> _What to do_
Set every entry down again, unchanged, picture-free.
Entries shown Block Start
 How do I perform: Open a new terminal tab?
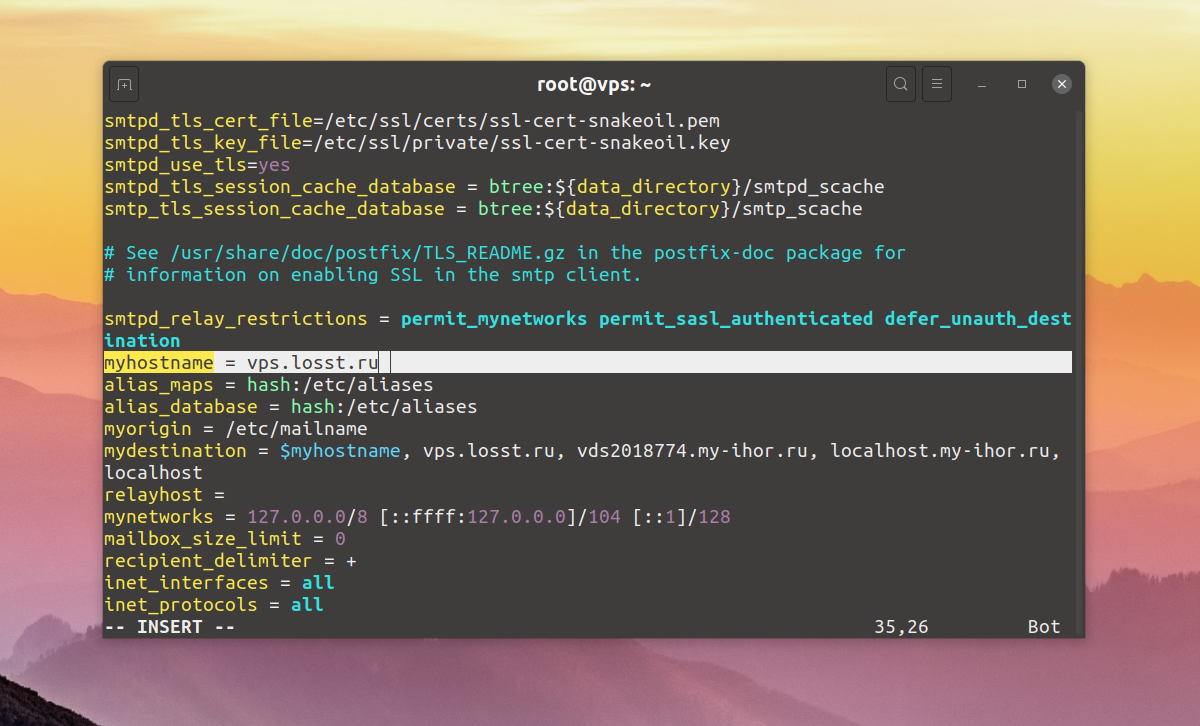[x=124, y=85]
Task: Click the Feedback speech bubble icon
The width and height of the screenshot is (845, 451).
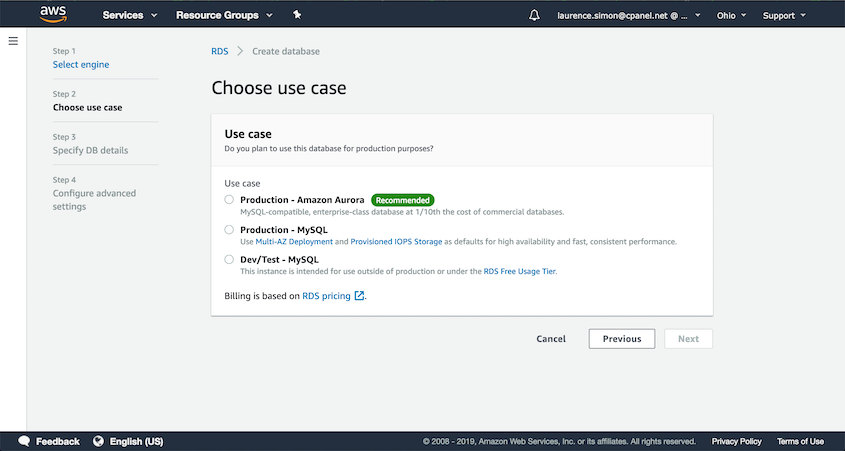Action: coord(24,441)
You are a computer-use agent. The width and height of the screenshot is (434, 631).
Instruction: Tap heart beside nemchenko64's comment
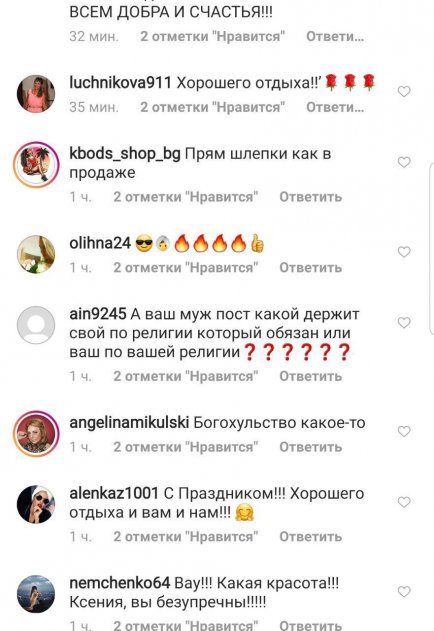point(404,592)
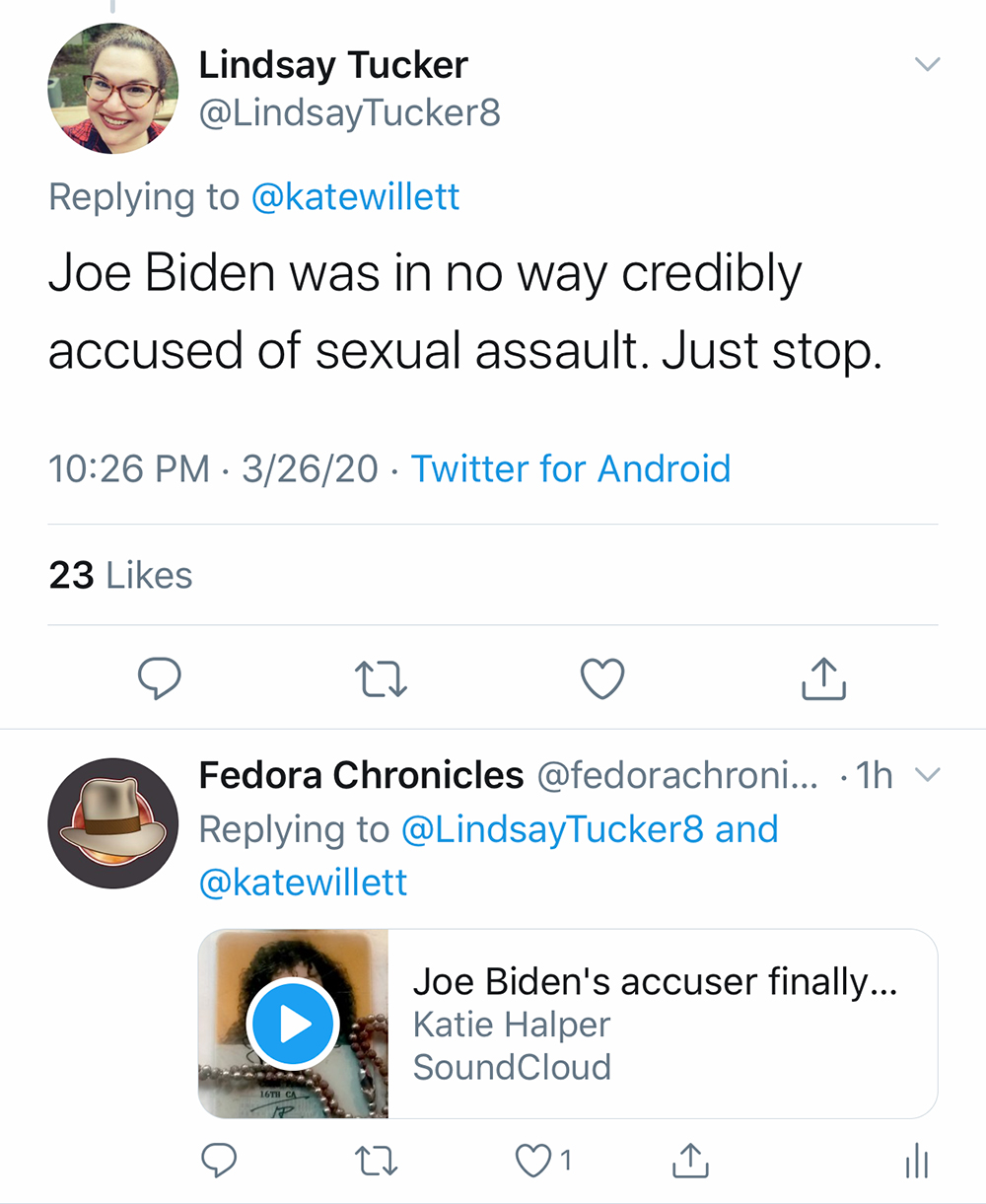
Entries shown Block End
> _Response area_
 How do I perform: Open a new terminal tab?
[x=124, y=85]
Task: Click the Feedback speech bubble icon
The width and height of the screenshot is (845, 451).
Action: coord(24,441)
You are a computer-use agent. The width and height of the screenshot is (434, 631).
Instruction: Tap heart beside nemchenko64's comment
point(404,592)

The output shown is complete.